Эта птица нам накаркала, напророчила — на столетия. 22 апреля, когда советские граждане по привычке уныло отмечали ленинский день рождения субботником вместо всех угощений, родился великий писатель Владимир Набоков. Жизнь и хромая судьба сделали его эмигрантом, но птица Сирин (его псевдоним) каркала только для своих и про своих. Глубоко русская птица, летающая над бездонной русской топью, непроходимыми русскими лесами и безнадежным, тоскливым русским бездомным простором.
Сын либерала В. Д. Набокова покинул Петербург 18-летним. Бабочки, гимназистки румяные, Тенишевское училище, пейзажи и надежды — все это осталось позади. Впереди был Крым, наш последний берег и бегство в Берлин. В 1922 году какой-то обезумевший монархист попытался застрелить Милюкова, а отец писателя, дворянин, рыцарь и кадет, закрыл его собой. Потом было многолетнее бегство от фашизма. Из Берлина — в Париж, из Парижа — в Америку, за океан, в цитадель свободы.
«Благодарю тебя, Отчизна, за злую даль благодарю!» Злая даль и злое, страшное отечество вблизи, внутри, за спиной. Как в романе «Подвиг», где герой увидел на картинке лес, в который вошел (и не вернулся) мальчик из сказки. И вот герой возвращается в Россию и пропадает навсегда: в подвалах Лубянки, в дальних лагерях. Россия — это сказочный лес, где живут людоеды. И это Набоков понимал уже в 1932 году.

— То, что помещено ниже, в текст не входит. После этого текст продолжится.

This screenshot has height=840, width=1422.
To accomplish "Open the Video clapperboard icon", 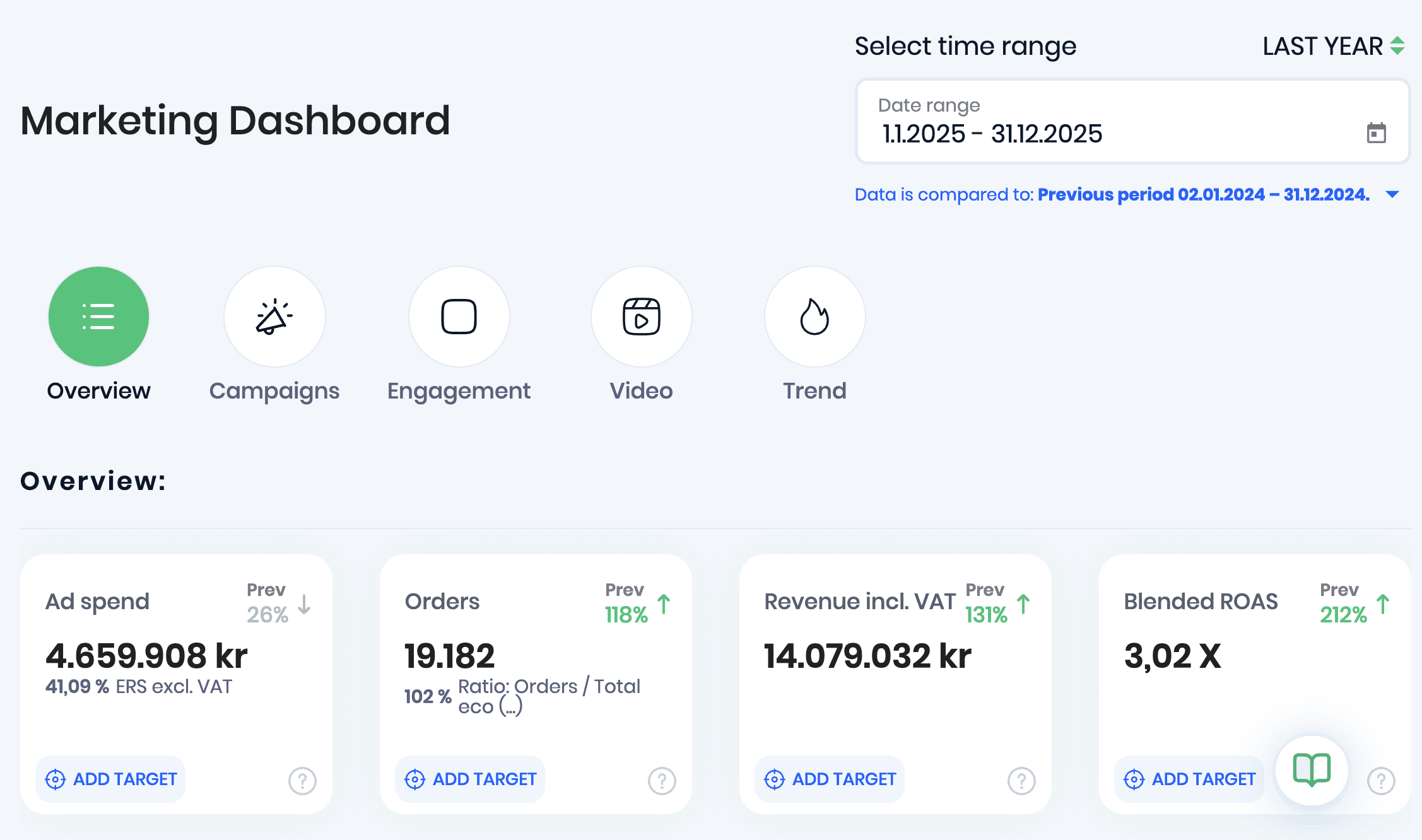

Он учил современников и потомков ненавидеть Сталина и вообще диктаторов. «Истребление тиранов», 1936 год. В 1979-м я переписывала эту новеллу от руки, потому что сборник дали только на одну ночь.
Читайте, сегодняшние сталинисты: «Росту его власти, славы соответствовал в моем воображении рост меры наказания, которую я желал бы к нему применить. Так, сначала я удовольствовался бы его поражением на выборах, охлаждением к нему толпы, затем мне уже нужно было его заключение в тюрьму, еще позже — изгнание на далекий плоский остров с единственной пальмой, подобной черной звезде сноски, вечно низводящей в ад одиночества, позора, бессилия; теперь, наконец, только его смерть могла бы меня утолить».
Спасенный ценою смерти его отца Милюков обманывался и хвалил Сталина на почве плоского восхищения захватом Выборга. Обманывались Бернард Шоу и Лион Фейхтвангер. Набоков не обманывался. Он писал: «Наша богатая осадками, плачущая и кровоточащая страна»; «моя родина, ныне им порабощенная»; «тираны, тигроиды, полоумные мучители человека».
«Приглашение на казнь» написано в 1938 году, но оно актуально и сегодня. Цинциннат был приговорен к смерти за индивидуализм, за нежелание стать прозрачным для толпы и слиться с ней, но разве и сегодня большинство не воспринимает с восторгом «ласковое солнце публичности»? Экстаз «нашистов», единороссов, москвичей, потащившихся 11 апреля на субботник, портреты «В. В.» и «Д. А.» оптом и в розницу, манежи и арены, где холопы по-прежнему «поддерживают курс»…
Набоков — наш вечный спутник. Его тюремные правила я повесила у себя в лефортовской камере в мае 1991 года. Сегодня эти правила можно повесить над всей покорной, пресмыкающейся во прахе страной: «Кротость узника есть украшение темницы»; «Администрация не отвечает за пропажу вещей, а также самого заключенного». Ласковые палачи Ходорковского и Бахминой — чем они лучше мсье Пьера?
И выход нам тоже подсказывает Набоков: не играть с ними в их игру, не соучаствовать, не подчиниться, встать с плахи — и рухнет их мир, и сквозь палача начнут просвечивать предметы, и мы пойдем «среди пыли и падших вещей туда, где есть существа, подобные нам».